What to do: For the records below, print every one exactly, with nothing dropped.

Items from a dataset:
--------

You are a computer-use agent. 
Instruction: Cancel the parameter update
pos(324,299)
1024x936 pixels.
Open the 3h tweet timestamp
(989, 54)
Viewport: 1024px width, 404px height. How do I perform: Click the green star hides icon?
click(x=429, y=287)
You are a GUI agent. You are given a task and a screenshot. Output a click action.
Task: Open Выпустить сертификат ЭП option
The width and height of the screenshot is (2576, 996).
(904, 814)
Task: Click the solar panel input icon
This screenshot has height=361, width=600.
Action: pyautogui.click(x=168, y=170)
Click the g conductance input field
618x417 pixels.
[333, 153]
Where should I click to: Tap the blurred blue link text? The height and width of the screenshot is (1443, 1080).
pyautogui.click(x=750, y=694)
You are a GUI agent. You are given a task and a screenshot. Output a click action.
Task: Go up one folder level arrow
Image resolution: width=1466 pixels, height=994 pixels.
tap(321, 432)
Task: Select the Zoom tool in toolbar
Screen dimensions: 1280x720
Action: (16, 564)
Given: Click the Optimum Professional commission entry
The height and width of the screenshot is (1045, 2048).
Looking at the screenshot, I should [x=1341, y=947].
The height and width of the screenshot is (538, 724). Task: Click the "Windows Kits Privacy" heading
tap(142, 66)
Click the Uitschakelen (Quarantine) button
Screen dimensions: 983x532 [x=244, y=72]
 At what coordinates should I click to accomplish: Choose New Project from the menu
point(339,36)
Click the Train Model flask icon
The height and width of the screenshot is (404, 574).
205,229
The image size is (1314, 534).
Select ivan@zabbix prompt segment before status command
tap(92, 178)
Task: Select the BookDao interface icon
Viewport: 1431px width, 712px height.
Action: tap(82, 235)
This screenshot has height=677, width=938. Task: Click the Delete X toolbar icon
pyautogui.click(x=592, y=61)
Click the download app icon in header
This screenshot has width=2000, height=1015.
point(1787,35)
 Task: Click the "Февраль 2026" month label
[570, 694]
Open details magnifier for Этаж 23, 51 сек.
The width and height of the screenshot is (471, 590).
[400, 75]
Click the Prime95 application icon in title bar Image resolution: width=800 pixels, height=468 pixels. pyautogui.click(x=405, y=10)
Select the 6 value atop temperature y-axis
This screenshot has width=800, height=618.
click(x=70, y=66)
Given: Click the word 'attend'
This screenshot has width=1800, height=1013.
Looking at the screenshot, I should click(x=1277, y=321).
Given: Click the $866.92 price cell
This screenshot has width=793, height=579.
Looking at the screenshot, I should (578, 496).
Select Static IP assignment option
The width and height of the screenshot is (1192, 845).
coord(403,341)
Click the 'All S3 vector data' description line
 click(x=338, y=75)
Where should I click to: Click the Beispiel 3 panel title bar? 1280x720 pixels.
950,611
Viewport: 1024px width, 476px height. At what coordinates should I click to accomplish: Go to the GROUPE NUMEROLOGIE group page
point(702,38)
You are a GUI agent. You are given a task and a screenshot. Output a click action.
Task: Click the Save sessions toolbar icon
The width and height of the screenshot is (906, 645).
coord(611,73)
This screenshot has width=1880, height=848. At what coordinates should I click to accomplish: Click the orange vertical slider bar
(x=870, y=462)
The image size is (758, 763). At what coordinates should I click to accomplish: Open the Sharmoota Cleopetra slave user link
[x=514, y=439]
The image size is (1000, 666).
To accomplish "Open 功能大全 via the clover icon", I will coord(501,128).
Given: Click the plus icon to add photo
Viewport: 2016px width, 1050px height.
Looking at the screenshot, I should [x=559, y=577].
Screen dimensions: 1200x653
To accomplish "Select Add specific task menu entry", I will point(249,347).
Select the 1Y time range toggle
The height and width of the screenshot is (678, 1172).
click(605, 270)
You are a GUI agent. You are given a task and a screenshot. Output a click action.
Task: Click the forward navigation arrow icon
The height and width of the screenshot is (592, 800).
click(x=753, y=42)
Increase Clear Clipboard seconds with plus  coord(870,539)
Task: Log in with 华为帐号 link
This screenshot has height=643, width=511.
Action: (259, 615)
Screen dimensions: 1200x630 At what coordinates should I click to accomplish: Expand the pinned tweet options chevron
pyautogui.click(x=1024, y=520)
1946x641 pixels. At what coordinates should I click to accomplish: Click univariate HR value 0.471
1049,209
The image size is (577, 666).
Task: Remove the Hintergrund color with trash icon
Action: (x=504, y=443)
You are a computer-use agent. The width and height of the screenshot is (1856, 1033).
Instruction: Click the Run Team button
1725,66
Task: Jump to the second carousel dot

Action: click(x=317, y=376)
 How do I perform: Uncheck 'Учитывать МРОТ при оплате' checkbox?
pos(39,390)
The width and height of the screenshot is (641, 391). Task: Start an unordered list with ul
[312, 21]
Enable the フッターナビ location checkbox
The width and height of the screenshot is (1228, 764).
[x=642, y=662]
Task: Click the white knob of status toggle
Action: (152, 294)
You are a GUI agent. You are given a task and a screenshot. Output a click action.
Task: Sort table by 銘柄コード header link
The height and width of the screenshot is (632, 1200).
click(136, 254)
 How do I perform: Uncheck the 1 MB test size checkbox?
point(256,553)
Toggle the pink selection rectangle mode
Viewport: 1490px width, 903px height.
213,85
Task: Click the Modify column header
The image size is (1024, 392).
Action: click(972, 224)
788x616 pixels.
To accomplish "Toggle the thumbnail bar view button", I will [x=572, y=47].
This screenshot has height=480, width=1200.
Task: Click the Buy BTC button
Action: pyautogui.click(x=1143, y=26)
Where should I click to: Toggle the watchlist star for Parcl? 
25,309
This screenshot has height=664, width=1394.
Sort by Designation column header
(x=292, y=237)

--------

Your response:
You are a computer-use agent. 
Instruction: Cancel the parameter update
pos(324,299)
1024x936 pixels.
Open the 3h tweet timestamp
(989, 54)
Viewport: 1024px width, 404px height. How do I perform: Click the green star hides icon?
click(x=429, y=287)
You are a GUI agent. You are given a task and a screenshot. Output a click action.
Task: Open Выпустить сертификат ЭП option
The width and height of the screenshot is (2576, 996).
(904, 814)
Task: Click the solar panel input icon
This screenshot has height=361, width=600.
Action: pyautogui.click(x=168, y=170)
Click the g conductance input field
618x417 pixels.
[333, 153]
Where should I click to: Tap the blurred blue link text? The height and width of the screenshot is (1443, 1080).
pyautogui.click(x=750, y=694)
You are a GUI agent. You are given a task and a screenshot. Output a click action.
Task: Go up one folder level arrow
Image resolution: width=1466 pixels, height=994 pixels.
tap(321, 432)
Task: Select the Zoom tool in toolbar
Screen dimensions: 1280x720
Action: (16, 564)
Given: Click the Optimum Professional commission entry
The height and width of the screenshot is (1045, 2048).
Looking at the screenshot, I should [x=1341, y=947].
The height and width of the screenshot is (538, 724). Task: Click the "Windows Kits Privacy" heading
tap(142, 66)
Click the Uitschakelen (Quarantine) button
Screen dimensions: 983x532 [x=244, y=72]
 At what coordinates should I click to accomplish: Choose New Project from the menu
point(339,36)
Click the Train Model flask icon
The height and width of the screenshot is (404, 574).
205,229
The image size is (1314, 534).
Select ivan@zabbix prompt segment before status command
tap(92, 178)
Task: Select the BookDao interface icon
Viewport: 1431px width, 712px height.
Action: tap(82, 235)
This screenshot has height=677, width=938. Task: Click the Delete X toolbar icon
pyautogui.click(x=592, y=61)
Click the download app icon in header
This screenshot has width=2000, height=1015.
point(1787,35)
 Task: Click the "Февраль 2026" month label
[570, 694]
Open details magnifier for Этаж 23, 51 сек.
The width and height of the screenshot is (471, 590).
[400, 75]
Click the Prime95 application icon in title bar Image resolution: width=800 pixels, height=468 pixels. pyautogui.click(x=405, y=10)
Select the 6 value atop temperature y-axis
This screenshot has width=800, height=618.
click(x=70, y=66)
Given: Click the word 'attend'
This screenshot has width=1800, height=1013.
Looking at the screenshot, I should click(x=1277, y=321).
Given: Click the $866.92 price cell
This screenshot has width=793, height=579.
Looking at the screenshot, I should (578, 496).
Select Static IP assignment option
The width and height of the screenshot is (1192, 845).
coord(403,341)
Click the 'All S3 vector data' description line
 click(x=338, y=75)
Where should I click to: Click the Beispiel 3 panel title bar? 1280x720 pixels.
950,611
Viewport: 1024px width, 476px height. At what coordinates should I click to accomplish: Go to the GROUPE NUMEROLOGIE group page
point(702,38)
You are a GUI agent. You are given a task and a screenshot. Output a click action.
Task: Click the Save sessions toolbar icon
The width and height of the screenshot is (906, 645).
coord(611,73)
This screenshot has width=1880, height=848. At what coordinates should I click to accomplish: Click the orange vertical slider bar
(x=870, y=462)
The image size is (758, 763). At what coordinates should I click to accomplish: Open the Sharmoota Cleopetra slave user link
[x=514, y=439]
The image size is (1000, 666).
To accomplish "Open 功能大全 via the clover icon", I will coord(501,128).
Given: Click the plus icon to add photo
Viewport: 2016px width, 1050px height.
Looking at the screenshot, I should [x=559, y=577].
Screen dimensions: 1200x653
To accomplish "Select Add specific task menu entry", I will point(249,347).
Select the 1Y time range toggle
The height and width of the screenshot is (678, 1172).
click(605, 270)
You are a GUI agent. You are given a task and a screenshot. Output a click action.
Task: Click the forward navigation arrow icon
The height and width of the screenshot is (592, 800).
click(x=753, y=42)
Increase Clear Clipboard seconds with plus  coord(870,539)
Task: Log in with 华为帐号 link
This screenshot has height=643, width=511.
Action: (259, 615)
Screen dimensions: 1200x630 At what coordinates should I click to accomplish: Expand the pinned tweet options chevron
pyautogui.click(x=1024, y=520)
1946x641 pixels. At what coordinates should I click to accomplish: Click univariate HR value 0.471
1049,209
The image size is (577, 666).
Task: Remove the Hintergrund color with trash icon
Action: (x=504, y=443)
You are a computer-use agent. The width and height of the screenshot is (1856, 1033).
Instruction: Click the Run Team button
1725,66
Task: Jump to the second carousel dot

Action: click(x=317, y=376)
 How do I perform: Uncheck 'Учитывать МРОТ при оплате' checkbox?
pos(39,390)
The width and height of the screenshot is (641, 391). Task: Start an unordered list with ul
[312, 21]
Enable the フッターナビ location checkbox
The width and height of the screenshot is (1228, 764).
[x=642, y=662]
Task: Click the white knob of status toggle
Action: (152, 294)
You are a GUI agent. You are given a task and a screenshot. Output a click action.
Task: Sort table by 銘柄コード header link
The height and width of the screenshot is (632, 1200).
click(136, 254)
 How do I perform: Uncheck the 1 MB test size checkbox?
point(256,553)
Toggle the pink selection rectangle mode
Viewport: 1490px width, 903px height.
213,85
Task: Click the Modify column header
The image size is (1024, 392).
Action: click(972, 224)
788x616 pixels.
To accomplish "Toggle the thumbnail bar view button", I will [x=572, y=47].
This screenshot has height=480, width=1200.
Task: Click the Buy BTC button
Action: pyautogui.click(x=1143, y=26)
Where should I click to: Toggle the watchlist star for Parcl? 
25,309
This screenshot has height=664, width=1394.
Sort by Designation column header
(x=292, y=237)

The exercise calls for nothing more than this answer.